→ PROBLEM
If a line in the records below contains "agent", copy that line.

→ DATA FOR THE TASK
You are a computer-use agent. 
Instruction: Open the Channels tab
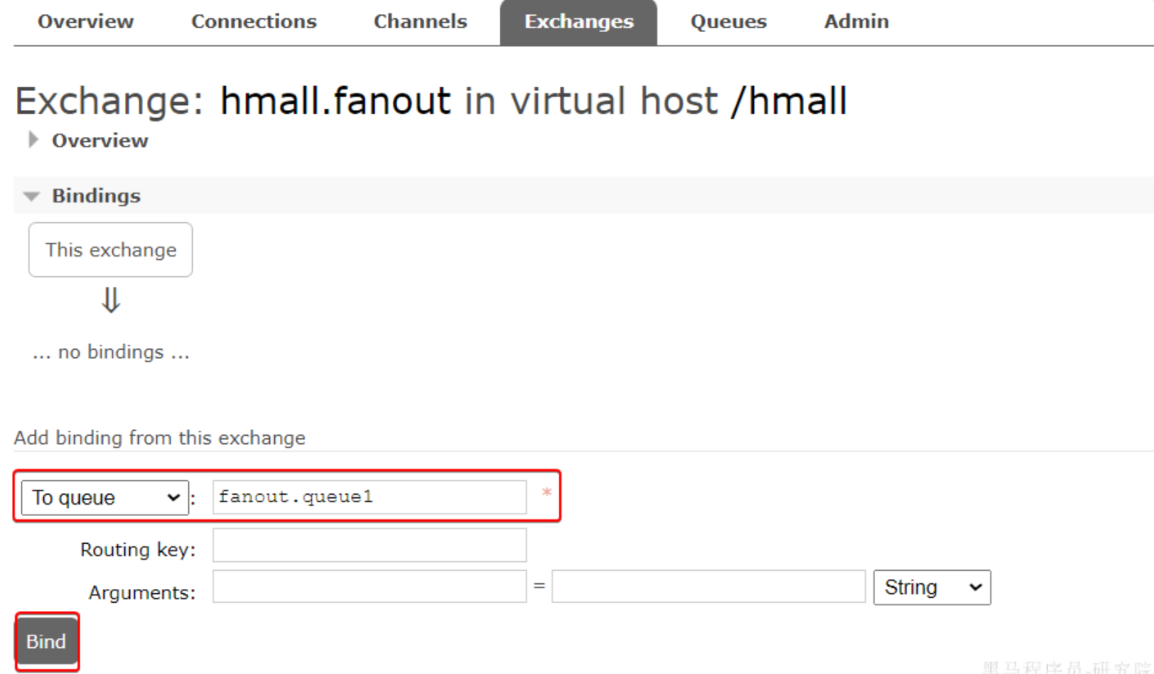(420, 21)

...

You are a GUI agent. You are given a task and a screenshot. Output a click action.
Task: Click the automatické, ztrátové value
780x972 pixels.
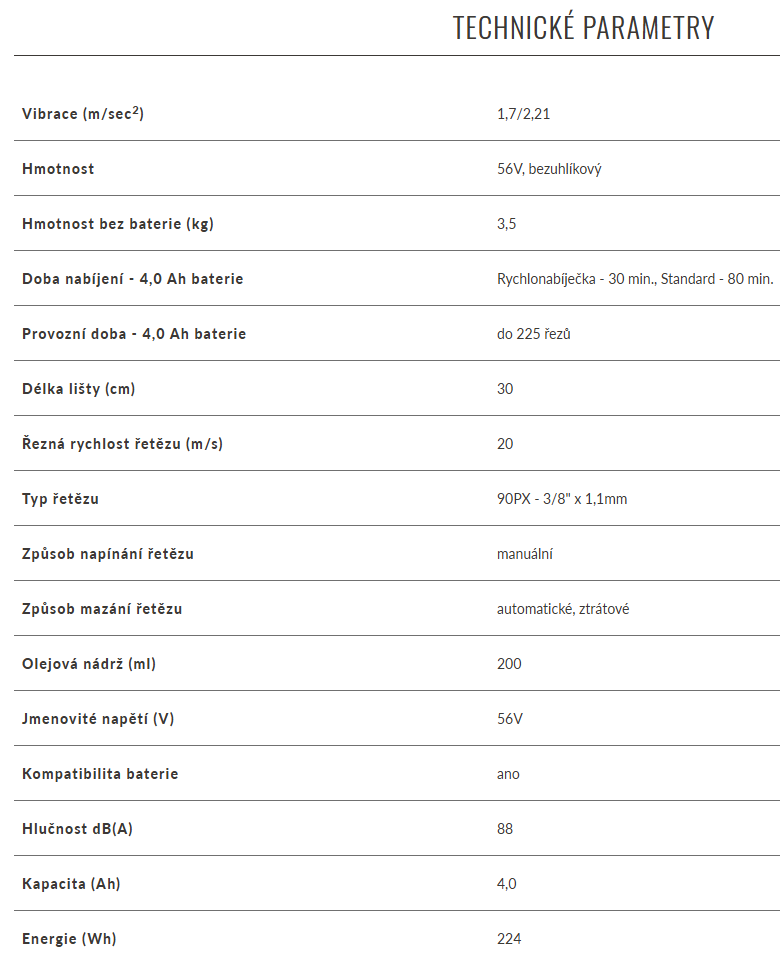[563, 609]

→ EXERCISE ANSWER
You are a computer-use agent. 
You are a GUI agent. You are given a task and a screenshot. Output a click action.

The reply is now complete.